Resolve dispute on tax measures early
Without a doubt, there is a veritable difference between the tax measures that the government has proposed on the one hand and, on the other, what citizens are able or willing to pay. This disconnect ought to be resolved within the next two weeks so that by the time the Cabinet Secretary for the National Treasury presents the Finance Bill in the National Assembly, the government’s plan can be aligned with the will of the people.
Kenya finds itself in unchartered waters. For probably the first time in its Budget-making history, the public has invested a great deal of interest — and scrutiny — in the taxation measures. This ought to have been the tradition but this time round, there is a high octane involvement because Kenyans are afraid that if passed as is, the Finance Bill will reduce their incomes significantly.
Among the most contentious issue has been the Housing Fund Levy, which the government wants to tax at three per cent of income and cap at Sh2,500 for every worker employed in the informal sector.
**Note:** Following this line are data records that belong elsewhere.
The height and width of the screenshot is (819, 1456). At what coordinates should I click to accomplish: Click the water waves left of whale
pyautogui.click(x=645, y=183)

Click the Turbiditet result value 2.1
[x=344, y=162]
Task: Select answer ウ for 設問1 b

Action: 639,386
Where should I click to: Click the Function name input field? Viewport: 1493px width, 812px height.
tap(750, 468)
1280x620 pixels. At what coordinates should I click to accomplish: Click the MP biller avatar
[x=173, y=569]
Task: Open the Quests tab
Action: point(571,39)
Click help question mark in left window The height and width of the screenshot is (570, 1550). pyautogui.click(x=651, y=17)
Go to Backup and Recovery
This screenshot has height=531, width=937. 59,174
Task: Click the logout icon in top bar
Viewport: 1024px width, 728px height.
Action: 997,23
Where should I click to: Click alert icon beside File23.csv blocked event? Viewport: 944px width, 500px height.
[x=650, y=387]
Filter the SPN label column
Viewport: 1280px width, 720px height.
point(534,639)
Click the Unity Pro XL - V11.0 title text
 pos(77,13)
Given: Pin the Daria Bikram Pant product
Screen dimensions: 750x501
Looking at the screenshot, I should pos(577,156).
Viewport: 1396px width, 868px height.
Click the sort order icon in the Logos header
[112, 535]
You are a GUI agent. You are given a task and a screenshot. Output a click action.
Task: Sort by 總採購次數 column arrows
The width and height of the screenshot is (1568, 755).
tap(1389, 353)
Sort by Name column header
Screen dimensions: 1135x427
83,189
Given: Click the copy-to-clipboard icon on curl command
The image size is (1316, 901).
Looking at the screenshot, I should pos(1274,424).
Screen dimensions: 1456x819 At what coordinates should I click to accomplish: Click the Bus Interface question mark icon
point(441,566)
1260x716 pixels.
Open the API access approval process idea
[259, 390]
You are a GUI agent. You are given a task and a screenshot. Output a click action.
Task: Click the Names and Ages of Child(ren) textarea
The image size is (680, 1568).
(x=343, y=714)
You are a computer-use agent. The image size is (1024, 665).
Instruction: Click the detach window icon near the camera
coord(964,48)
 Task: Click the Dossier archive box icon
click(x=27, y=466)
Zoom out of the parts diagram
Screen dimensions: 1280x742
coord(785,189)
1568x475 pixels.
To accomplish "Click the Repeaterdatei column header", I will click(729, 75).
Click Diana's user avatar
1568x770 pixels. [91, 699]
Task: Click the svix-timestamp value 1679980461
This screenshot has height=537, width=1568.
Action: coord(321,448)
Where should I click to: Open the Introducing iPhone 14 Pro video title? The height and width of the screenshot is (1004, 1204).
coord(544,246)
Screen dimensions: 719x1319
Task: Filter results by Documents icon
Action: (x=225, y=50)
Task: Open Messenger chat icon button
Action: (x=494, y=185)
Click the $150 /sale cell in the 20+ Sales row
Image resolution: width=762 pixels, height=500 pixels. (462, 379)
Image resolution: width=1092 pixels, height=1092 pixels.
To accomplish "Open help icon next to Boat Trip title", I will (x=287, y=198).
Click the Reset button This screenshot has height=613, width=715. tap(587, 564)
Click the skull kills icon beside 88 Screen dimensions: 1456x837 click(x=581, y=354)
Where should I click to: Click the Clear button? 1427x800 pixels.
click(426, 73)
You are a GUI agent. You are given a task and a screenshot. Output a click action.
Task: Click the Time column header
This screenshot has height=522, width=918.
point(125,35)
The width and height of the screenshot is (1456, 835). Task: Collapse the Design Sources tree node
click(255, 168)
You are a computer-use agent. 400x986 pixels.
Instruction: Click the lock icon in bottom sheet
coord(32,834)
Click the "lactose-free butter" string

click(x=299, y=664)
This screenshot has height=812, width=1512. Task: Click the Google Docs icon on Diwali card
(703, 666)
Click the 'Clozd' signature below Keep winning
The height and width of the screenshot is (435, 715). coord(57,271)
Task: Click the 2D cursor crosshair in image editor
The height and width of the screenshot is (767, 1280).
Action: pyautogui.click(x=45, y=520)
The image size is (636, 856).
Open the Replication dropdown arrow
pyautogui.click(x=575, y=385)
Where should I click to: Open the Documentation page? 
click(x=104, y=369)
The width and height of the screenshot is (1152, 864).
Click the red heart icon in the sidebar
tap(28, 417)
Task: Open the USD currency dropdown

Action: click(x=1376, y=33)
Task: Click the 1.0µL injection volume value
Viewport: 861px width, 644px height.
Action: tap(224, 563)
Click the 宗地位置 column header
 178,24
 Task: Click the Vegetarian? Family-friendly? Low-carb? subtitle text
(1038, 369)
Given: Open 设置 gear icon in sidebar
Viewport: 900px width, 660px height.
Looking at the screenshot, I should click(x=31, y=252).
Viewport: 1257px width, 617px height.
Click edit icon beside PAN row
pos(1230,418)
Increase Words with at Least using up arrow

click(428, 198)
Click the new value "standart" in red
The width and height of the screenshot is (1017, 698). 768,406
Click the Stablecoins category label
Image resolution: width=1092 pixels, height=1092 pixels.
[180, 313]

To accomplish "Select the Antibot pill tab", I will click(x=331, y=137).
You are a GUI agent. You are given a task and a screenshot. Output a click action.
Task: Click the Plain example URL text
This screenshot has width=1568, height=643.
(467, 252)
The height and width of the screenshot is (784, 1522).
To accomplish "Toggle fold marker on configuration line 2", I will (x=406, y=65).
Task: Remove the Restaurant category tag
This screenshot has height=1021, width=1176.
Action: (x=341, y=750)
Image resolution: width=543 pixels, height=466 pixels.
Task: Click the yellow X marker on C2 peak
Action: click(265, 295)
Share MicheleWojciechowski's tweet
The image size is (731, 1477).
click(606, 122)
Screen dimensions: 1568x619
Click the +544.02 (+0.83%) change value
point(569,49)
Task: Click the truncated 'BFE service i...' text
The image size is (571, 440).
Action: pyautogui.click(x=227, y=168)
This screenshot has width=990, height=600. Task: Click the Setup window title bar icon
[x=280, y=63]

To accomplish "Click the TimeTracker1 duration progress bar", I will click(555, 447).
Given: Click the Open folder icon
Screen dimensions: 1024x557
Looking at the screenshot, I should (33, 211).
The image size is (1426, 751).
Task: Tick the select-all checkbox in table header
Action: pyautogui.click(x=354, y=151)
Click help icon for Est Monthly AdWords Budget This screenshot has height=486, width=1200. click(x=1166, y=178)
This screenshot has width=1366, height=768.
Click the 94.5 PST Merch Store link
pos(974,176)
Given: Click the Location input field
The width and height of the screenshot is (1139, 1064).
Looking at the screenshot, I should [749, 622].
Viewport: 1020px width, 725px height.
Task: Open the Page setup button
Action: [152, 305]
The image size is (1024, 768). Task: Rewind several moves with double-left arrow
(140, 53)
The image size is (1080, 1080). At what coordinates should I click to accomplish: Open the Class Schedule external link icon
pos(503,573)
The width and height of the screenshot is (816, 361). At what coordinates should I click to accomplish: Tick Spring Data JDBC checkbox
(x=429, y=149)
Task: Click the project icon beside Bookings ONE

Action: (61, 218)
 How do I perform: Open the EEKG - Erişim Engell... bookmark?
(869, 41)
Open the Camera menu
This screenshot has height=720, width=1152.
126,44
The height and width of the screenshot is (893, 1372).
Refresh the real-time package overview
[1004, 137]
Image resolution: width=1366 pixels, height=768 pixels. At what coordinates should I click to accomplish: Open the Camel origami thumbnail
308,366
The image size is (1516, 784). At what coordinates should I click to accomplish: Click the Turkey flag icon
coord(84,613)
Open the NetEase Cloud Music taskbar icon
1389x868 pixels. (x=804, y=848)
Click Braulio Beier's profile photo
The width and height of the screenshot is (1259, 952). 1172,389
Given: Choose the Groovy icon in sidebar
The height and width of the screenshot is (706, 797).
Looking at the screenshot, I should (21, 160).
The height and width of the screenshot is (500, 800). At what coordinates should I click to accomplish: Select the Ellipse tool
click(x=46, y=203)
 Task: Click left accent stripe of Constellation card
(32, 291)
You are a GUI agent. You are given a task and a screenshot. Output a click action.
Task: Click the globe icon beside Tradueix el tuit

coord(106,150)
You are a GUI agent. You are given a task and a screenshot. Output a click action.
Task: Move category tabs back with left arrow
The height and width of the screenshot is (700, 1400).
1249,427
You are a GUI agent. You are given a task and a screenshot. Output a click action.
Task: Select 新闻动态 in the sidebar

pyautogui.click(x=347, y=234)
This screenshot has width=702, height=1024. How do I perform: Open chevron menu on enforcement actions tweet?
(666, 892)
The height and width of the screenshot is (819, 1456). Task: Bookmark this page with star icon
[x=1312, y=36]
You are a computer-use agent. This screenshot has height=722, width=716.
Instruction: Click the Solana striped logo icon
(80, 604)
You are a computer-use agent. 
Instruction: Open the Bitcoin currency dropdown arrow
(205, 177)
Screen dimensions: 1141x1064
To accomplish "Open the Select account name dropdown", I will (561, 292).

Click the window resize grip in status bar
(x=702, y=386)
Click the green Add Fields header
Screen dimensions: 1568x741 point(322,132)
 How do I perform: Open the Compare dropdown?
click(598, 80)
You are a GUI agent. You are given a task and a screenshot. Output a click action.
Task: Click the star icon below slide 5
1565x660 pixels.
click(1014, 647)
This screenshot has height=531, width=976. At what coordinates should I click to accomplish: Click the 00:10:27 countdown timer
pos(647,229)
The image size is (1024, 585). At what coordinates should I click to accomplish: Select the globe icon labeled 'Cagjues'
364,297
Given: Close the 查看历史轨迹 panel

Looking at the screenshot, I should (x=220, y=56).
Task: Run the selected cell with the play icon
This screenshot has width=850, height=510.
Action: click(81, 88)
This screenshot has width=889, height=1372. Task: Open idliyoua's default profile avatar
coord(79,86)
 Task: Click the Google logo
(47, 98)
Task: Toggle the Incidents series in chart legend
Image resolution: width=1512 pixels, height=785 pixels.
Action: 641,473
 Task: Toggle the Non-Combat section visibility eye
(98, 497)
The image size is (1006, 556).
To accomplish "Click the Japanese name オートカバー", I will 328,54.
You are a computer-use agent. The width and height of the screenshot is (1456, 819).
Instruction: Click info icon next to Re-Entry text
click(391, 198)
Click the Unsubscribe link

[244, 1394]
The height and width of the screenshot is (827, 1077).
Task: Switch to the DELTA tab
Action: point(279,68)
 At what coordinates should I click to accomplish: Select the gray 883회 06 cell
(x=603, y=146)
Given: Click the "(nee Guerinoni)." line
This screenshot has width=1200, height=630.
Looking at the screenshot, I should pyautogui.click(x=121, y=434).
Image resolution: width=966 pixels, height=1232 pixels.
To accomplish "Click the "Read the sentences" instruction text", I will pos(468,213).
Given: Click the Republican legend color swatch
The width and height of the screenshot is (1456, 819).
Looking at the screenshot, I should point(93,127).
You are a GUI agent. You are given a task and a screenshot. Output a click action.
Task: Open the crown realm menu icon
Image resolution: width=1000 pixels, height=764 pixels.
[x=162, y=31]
This has become a major bone of contention and has stirred discontentment despite government efforts to explain that the money will be used to spur job growth through the construction sector, one of the few that is labour incentive. However, it has failed to explain the benefits to those who will suffer the deductions, instead saying that this is one way for those in employment to cushion those who are not.
This, by itself, is not sufficient as the public, by its very nature, is not altruistic. Every deduction must serve a good that has a benefit to the taxpayer and with the housing fund, this benefit is not clear. As a result, it is likely to stir even more disquiet if the Finance Bill is passed.
Rather than suffer this greater pain down the road, it would be more prudent for the government to address the issue now and adopt either of two options; win public support for the deduction or shelve it for a later date. Unless this is done, there is a risk that legislators who pass it will fall out of favour with the electorate and this will affect their political careers going forward.
That is why the government should take all due care to ensure it does not inflict pain on either the legislators or the electorate given that it has a two-week window within which to craft a win-win formula or drop contentious tax measures to pave way for more public education. Voices of reason need to emerge, but going to court is not a remedy because it risks stalling the entire budget process to the detriment of the entire country.